Erholung der deutschen Staatsanleihen dank Rückenwind aus den USA
Die deutschen Staatsanleihen erlebten am Mittwoch einen Aufschwung. Experten der Commerzbank verweisen auf positive Impulse aus den USA, die dafür verantwortlich sind.
Der richtungsweisende Euro-Bund-Future legte um 0,29 Prozent zu und erreichte 131,06 Punkte, während die Rendite der zehnjährigen Bundesanleihe auf 2,50 Prozent sank. Bereits am Vortag war eine deutliche Wertsteigerung bei den US-Anleihen zu beobachten, die gleichzeitig mit sinkenden Renditen einherging.
Analyst Hauke Siemßen von der Commerzbank betont, dass insbesondere die Erholung der US-Märkte die Bundesanleihen kurzfristig unterstützt hat. Zuvor waren sie unter Druck geraten, nachdem ein Waffenstillstand im Nahen Osten die Risikofreude der Anleger neu entfachte und diese sichere Anlagen wie Bundesanleihen mieden.

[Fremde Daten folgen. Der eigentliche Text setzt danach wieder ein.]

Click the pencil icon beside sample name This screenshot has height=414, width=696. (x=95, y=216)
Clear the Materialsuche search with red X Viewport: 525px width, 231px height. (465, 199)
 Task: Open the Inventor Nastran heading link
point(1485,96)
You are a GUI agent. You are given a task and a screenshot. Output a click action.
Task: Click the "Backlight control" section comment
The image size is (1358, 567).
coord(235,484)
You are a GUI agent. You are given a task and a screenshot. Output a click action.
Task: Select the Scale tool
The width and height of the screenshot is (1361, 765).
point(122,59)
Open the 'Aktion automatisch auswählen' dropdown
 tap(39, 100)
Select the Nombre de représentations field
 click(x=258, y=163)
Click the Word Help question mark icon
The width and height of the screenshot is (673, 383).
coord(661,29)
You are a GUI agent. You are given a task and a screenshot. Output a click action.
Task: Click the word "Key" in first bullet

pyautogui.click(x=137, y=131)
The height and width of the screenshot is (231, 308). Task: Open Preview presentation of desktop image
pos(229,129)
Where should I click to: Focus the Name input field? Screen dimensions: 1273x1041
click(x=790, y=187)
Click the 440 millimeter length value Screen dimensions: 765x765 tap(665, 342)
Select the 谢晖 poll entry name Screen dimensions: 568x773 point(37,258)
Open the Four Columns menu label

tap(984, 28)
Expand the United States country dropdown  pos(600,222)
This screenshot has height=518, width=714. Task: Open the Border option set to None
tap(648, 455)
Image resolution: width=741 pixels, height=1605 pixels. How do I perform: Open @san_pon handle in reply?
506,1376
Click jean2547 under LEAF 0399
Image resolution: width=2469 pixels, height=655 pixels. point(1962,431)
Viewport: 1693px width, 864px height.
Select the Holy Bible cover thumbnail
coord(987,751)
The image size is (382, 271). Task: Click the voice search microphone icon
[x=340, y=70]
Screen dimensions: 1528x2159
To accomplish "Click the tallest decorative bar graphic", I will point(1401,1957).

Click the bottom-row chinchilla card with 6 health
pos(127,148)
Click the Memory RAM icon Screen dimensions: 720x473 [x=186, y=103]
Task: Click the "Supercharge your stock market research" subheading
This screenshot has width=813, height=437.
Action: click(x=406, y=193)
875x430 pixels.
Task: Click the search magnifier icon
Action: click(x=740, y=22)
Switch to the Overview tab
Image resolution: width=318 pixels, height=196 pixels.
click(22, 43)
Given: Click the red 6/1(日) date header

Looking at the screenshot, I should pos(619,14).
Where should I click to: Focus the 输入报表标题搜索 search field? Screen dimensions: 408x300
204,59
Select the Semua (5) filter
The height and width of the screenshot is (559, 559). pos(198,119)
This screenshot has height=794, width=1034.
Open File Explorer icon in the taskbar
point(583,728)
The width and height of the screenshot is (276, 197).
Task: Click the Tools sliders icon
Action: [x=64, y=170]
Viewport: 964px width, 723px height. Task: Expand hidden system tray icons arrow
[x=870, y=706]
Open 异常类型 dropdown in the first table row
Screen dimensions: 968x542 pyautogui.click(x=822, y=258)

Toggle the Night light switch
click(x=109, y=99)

Die Anleihemärkte könnten sich in naher Zukunft stabilisieren, da sich der Konflikt im Nahen Osten abzukühlen scheint, so Experte Siemßen weiter. Für den weiteren Verlauf des Handelstags werden jedoch wenige neue Impulse erwartet, da es an bedeutenden Konjunkturdaten aus der Eurozone und den USA mangelt, die den Markt nachhaltig beeinflussen könnten.